[Assignment]:
Copy the material below verbatim from the line with "You are a GUI" to the line with "Delete the Pug breeding group entry", both lines included, omitting pictures and every line outside that range.

[Dataset extract]:
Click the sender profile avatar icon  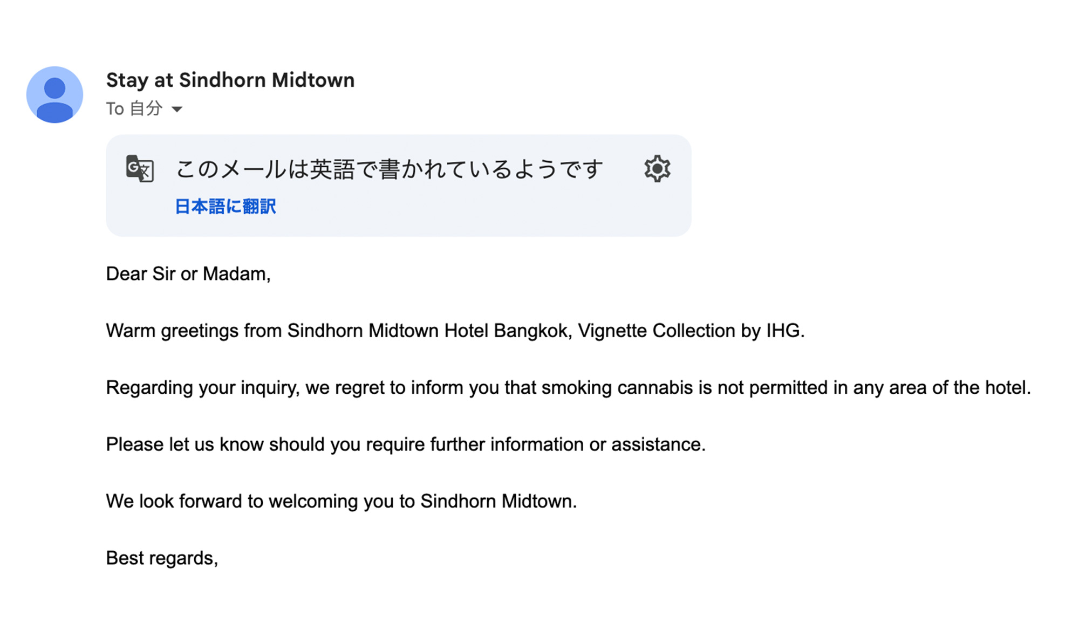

...

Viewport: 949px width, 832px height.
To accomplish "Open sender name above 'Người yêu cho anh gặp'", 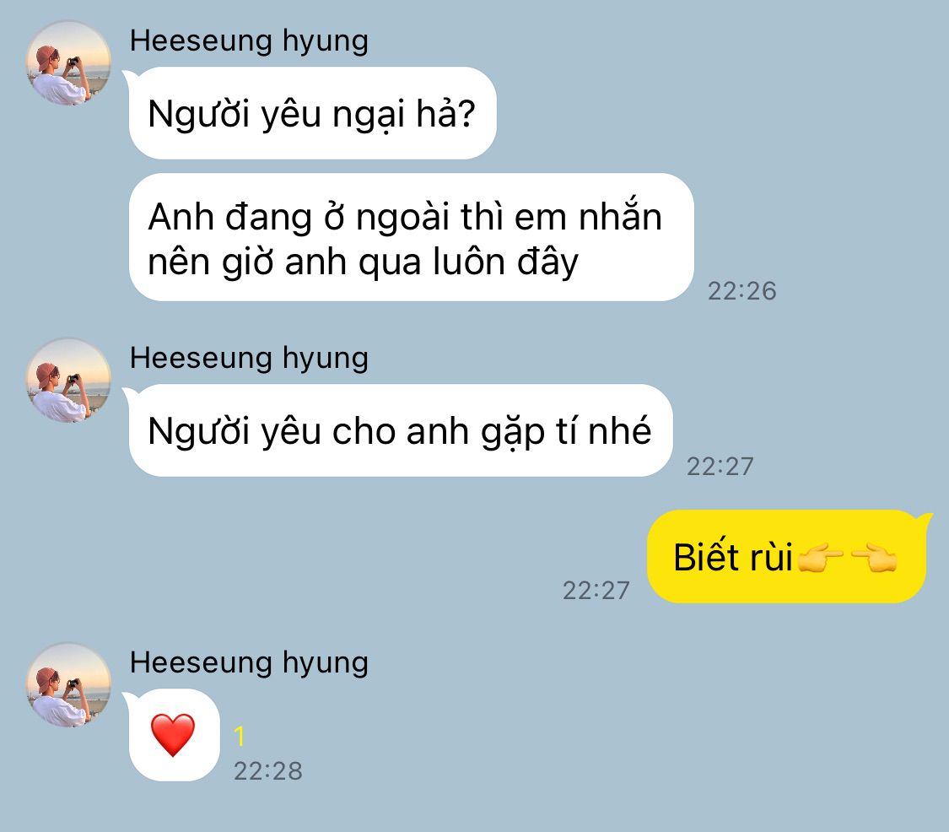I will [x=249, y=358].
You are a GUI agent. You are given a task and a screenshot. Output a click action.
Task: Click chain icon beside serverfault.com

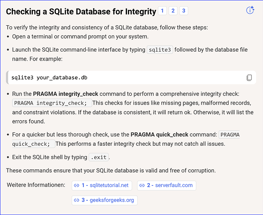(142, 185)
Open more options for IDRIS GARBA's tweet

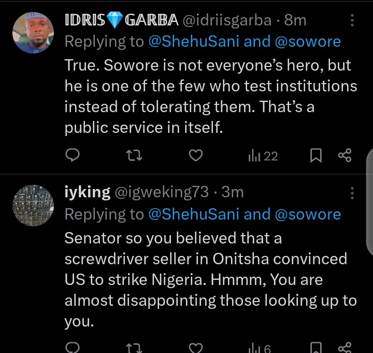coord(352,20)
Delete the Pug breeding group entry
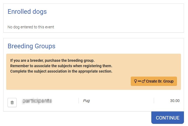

---

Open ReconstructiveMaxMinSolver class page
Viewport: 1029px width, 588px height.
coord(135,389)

[Written solution]:
You are a GUI agent. You are given a task and a screenshot. Output a click action.
Task: Click chain icon beside serverfault.com

(142, 185)
Open more options for IDRIS GARBA's tweet

coord(352,20)
Delete the Pug breeding group entry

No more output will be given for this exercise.